*What you should do*
For every line in the material, set down an identical one.

*Excerpted data*
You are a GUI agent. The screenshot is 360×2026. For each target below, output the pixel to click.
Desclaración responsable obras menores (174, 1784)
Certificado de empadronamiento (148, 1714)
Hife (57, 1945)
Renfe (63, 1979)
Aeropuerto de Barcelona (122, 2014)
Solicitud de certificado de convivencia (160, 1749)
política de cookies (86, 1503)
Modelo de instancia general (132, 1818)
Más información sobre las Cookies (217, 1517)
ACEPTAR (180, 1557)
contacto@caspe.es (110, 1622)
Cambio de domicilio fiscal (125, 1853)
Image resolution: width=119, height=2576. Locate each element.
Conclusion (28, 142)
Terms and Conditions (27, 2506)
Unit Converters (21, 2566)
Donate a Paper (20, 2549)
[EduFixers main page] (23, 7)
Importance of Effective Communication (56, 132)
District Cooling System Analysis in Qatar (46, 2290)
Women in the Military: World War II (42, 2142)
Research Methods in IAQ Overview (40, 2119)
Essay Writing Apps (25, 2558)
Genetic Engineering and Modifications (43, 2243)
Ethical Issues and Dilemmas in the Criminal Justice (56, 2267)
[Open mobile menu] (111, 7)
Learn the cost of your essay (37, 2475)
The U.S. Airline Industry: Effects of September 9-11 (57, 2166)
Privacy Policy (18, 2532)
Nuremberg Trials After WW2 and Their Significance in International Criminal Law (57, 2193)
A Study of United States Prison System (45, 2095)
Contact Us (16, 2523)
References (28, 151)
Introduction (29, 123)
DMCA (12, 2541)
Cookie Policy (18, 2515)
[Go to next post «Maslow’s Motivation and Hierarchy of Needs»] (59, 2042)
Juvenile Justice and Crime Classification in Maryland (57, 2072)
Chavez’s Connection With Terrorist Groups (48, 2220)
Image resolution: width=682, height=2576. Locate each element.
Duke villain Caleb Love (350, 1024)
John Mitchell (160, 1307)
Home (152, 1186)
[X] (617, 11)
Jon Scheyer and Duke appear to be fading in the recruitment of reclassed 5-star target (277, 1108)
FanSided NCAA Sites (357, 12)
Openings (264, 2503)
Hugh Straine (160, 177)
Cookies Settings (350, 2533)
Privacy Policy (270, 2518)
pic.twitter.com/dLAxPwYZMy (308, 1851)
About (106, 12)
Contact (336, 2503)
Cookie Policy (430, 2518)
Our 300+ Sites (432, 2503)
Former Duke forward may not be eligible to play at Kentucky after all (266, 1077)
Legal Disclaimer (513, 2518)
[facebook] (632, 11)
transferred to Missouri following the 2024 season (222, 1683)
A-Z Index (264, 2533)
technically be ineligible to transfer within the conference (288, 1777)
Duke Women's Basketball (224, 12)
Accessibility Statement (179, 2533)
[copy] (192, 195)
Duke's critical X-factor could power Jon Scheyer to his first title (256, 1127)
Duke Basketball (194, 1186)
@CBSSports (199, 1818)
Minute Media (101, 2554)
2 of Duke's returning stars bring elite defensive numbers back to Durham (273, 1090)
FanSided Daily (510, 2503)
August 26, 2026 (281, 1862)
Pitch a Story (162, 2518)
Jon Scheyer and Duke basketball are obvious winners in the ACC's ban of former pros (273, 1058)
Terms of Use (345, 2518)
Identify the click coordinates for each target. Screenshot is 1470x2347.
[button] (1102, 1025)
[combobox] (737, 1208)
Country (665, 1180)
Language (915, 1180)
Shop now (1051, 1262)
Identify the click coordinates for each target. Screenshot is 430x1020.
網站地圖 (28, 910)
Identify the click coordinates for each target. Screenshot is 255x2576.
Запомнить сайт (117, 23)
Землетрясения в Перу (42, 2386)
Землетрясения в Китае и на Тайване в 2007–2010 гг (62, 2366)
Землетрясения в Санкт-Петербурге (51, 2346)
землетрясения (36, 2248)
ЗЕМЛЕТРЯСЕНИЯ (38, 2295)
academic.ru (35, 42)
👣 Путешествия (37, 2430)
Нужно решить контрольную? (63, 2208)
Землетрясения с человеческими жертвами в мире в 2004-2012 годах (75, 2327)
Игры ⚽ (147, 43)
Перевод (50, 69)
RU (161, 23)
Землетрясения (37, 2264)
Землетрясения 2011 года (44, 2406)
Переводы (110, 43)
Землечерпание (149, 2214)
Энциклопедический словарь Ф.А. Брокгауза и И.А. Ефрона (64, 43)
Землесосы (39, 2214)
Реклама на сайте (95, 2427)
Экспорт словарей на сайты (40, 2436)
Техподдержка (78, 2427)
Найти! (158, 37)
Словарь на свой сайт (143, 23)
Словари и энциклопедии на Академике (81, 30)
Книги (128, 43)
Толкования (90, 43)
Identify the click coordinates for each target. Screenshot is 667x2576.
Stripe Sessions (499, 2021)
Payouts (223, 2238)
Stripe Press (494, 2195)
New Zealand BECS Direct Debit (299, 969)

*Exercise output*
You are a GUI agent. The screenshot is 360×2026. For each target below, output the pixel to click.
Desclaración responsable obras menores (174, 1784)
Certificado de empadronamiento (148, 1714)
Hife (57, 1945)
Renfe (63, 1979)
Aeropuerto de Barcelona (122, 2014)
Solicitud de certificado de convivencia (160, 1749)
política de cookies (86, 1503)
Modelo de instancia general (132, 1818)
Más información sobre las Cookies (217, 1517)
ACEPTAR (180, 1557)
contacto@caspe.es (110, 1622)
Cambio de domicilio fiscal (125, 1853)
Image resolution: width=119, height=2576. Locate each element.
Conclusion (28, 142)
Terms and Conditions (27, 2506)
Unit Converters (21, 2566)
Donate a Paper (20, 2549)
[EduFixers main page] (23, 7)
Importance of Effective Communication (56, 132)
District Cooling System Analysis in Qatar (46, 2290)
Women in the Military: World War II (42, 2142)
Research Methods in IAQ Overview (40, 2119)
Essay Writing Apps (25, 2558)
Genetic Engineering and Modifications (43, 2243)
Ethical Issues and Dilemmas in the Criminal Justice (56, 2267)
[Open mobile menu] (111, 7)
Learn the cost of your essay (37, 2475)
The U.S. Airline Industry: Effects of September 9-11 (57, 2166)
Privacy Policy (18, 2532)
Nuremberg Trials After WW2 and Their Significance in International Criminal Law (57, 2193)
A Study of United States Prison System (45, 2095)
Contact Us (16, 2523)
References (28, 151)
Introduction (29, 123)
DMCA (12, 2541)
Cookie Policy (18, 2515)
[Go to next post «Maslow’s Motivation and Hierarchy of Needs»] (59, 2042)
Juvenile Justice and Crime Classification in Maryland (57, 2072)
Chavez’s Connection With Terrorist Groups (48, 2220)
Image resolution: width=682, height=2576. Locate each element.
Duke villain Caleb Love (350, 1024)
John Mitchell (160, 1307)
Home (152, 1186)
[X] (617, 11)
Jon Scheyer and Duke appear to be fading in the recruitment of reclassed 5-star target (277, 1108)
FanSided NCAA Sites (357, 12)
Openings (264, 2503)
Hugh Straine (160, 177)
Cookies Settings (350, 2533)
Privacy Policy (270, 2518)
pic.twitter.com/dLAxPwYZMy (308, 1851)
About (106, 12)
Contact (336, 2503)
Cookie Policy (430, 2518)
Our 300+ Sites (432, 2503)
Former Duke forward may not be eligible to play at Kentucky after all (266, 1077)
Legal Disclaimer (513, 2518)
[facebook] (632, 11)
transferred to Missouri following the 2024 season (222, 1683)
A-Z Index (264, 2533)
technically be ineligible to transfer within the conference (288, 1777)
Duke Women's Basketball (224, 12)
Accessibility Statement (179, 2533)
[copy] (192, 195)
Duke's critical X-factor could power Jon Scheyer to his first title (256, 1127)
Duke Basketball (194, 1186)
@CBSSports (199, 1818)
Minute Media (101, 2554)
2 of Duke's returning stars bring elite defensive numbers back to Durham (273, 1090)
FanSided Daily (510, 2503)
August 26, 2026 (281, 1862)
Pitch a Story (162, 2518)
Jon Scheyer and Duke basketball are obvious winners in the ACC's ban of former pros (273, 1058)
Terms of Use (345, 2518)
Identify the click coordinates for each target. Screenshot is 1470x2347.
[button] (1102, 1025)
[combobox] (737, 1208)
Country (665, 1180)
Language (915, 1180)
Shop now (1051, 1262)
Identify the click coordinates for each target. Screenshot is 430x1020.
網站地圖 (28, 910)
Identify the click coordinates for each target. Screenshot is 255x2576.
Запомнить сайт (117, 23)
Землетрясения в Перу (42, 2386)
Землетрясения в Китае и на Тайване в 2007–2010 гг (62, 2366)
Землетрясения в Санкт-Петербурге (51, 2346)
землетрясения (36, 2248)
ЗЕМЛЕТРЯСЕНИЯ (38, 2295)
academic.ru (35, 42)
👣 Путешествия (37, 2430)
Нужно решить контрольную? (63, 2208)
Землетрясения с человеческими жертвами в мире в 2004-2012 годах (75, 2327)
Игры ⚽ (147, 43)
Перевод (50, 69)
RU (161, 23)
Землетрясения (37, 2264)
Землетрясения 2011 года (44, 2406)
Переводы (110, 43)
Землечерпание (149, 2214)
Энциклопедический словарь Ф.А. Брокгауза и И.А. Ефрона (64, 43)
Землесосы (39, 2214)
Реклама на сайте (95, 2427)
Экспорт словарей на сайты (40, 2436)
Техподдержка (78, 2427)
Найти! (158, 37)
Словарь на свой сайт (143, 23)
Словари и энциклопедии на Академике (81, 30)
Книги (128, 43)
Толкования (90, 43)
Identify the click coordinates for each target. Screenshot is 667x2576.
Stripe Sessions (499, 2021)
Payouts (223, 2238)
Stripe Press (494, 2195)
New Zealand BECS Direct Debit (299, 969)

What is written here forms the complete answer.